Nor am I the issue. Accusing me of pointiness for commenting in a discussion I did not start has nothing to do with the issue at hand, and neither does "but I won the AfD" have anything to do with redirect policy. μηδείς (talk) 16:20, 16 June 2011 (UTC)[reply]
  • Delete, salt, minnow. Recreating this as a redirect feels very pointy, and like the AFD, the inclusion of this by redirect is tenuous at best (one reference found in a compendium of phrases). The only other alternative that I'd find acceptable is a soft redirect to the wiktionary definition, which is what this redirect is effectively doing. tedder (talk) 18:20, 16 June 2011 (UTC)[reply]

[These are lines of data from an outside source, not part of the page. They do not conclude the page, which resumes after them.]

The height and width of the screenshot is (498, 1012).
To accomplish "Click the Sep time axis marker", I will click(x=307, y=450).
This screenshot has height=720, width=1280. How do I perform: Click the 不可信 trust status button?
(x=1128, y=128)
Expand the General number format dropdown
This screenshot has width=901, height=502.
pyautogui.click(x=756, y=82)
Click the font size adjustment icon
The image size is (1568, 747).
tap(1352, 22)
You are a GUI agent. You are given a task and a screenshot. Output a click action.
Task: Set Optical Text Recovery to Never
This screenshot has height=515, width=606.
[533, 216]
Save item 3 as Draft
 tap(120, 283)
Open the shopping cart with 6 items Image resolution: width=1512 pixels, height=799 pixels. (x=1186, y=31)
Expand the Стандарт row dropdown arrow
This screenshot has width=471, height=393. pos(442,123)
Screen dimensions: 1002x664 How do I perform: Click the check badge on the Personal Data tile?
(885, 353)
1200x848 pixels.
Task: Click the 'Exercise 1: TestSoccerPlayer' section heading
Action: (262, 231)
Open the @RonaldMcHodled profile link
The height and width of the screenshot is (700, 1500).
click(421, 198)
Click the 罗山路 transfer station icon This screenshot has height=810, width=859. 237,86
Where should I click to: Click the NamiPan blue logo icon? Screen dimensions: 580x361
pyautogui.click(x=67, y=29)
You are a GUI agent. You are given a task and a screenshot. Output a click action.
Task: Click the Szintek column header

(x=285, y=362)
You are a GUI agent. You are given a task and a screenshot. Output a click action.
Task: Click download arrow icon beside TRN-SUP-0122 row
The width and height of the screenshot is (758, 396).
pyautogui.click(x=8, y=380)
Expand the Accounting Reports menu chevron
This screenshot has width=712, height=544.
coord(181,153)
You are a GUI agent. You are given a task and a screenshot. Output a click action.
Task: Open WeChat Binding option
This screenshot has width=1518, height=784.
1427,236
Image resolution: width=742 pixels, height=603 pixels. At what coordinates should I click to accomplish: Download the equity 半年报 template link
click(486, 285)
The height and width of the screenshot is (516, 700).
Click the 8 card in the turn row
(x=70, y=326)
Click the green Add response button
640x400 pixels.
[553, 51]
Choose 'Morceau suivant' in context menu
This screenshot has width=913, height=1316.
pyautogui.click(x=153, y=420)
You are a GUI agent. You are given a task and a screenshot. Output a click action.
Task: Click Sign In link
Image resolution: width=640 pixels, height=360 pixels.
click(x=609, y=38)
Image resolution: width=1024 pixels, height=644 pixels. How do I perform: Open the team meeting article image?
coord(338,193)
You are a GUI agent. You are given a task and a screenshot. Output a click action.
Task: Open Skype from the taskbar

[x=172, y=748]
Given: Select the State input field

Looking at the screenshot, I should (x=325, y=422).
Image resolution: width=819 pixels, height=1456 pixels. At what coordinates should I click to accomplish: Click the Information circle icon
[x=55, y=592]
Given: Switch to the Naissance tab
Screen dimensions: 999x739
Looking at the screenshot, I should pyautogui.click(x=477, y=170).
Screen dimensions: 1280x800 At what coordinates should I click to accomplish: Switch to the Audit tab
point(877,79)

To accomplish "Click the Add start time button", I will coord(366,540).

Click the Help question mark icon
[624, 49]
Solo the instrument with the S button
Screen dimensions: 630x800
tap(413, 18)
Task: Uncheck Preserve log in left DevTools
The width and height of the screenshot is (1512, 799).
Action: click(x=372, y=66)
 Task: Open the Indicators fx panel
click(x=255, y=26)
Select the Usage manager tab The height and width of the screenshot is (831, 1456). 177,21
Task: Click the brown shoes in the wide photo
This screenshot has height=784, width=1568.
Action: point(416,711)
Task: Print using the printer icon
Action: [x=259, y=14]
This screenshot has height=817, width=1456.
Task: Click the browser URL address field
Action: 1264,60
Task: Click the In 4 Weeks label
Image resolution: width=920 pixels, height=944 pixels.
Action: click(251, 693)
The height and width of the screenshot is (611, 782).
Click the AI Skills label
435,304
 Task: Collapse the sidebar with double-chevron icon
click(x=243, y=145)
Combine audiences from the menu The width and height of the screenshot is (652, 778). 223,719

The fact that something "feels pointy" to someone is not a criterion for deleting a redirect under WP:REDIRECT. We've got plenty more than one source, including here at news here at scholar, here at books and 65,400 hits at plain old google for the two terms together. By themselves they have a lot more.
The phrase was already in the target article as a synonym/related term. Where are we instructed that a redirect to an already existing term cannot be created if the name of the redirect had been deleted before at AfD? Can we please have some policy reasons, and not references to the opinions and votes of editors, to justify a deletion? μηδείς (talk) 18:40, 16 June 2011 (UTC)[reply]
  • FYI - The target, Camel toe, has now been listed for deletion (with the nominator's rationale referencing that a more-complete Wiktionary entry for this term was recently created).--Hodgson-Burnett's Secret Garden (talk) 18:07, 18 June 2011 (UTC)[reply]
The above is preserved as the archive of an RfD nomination. Please do not modify it.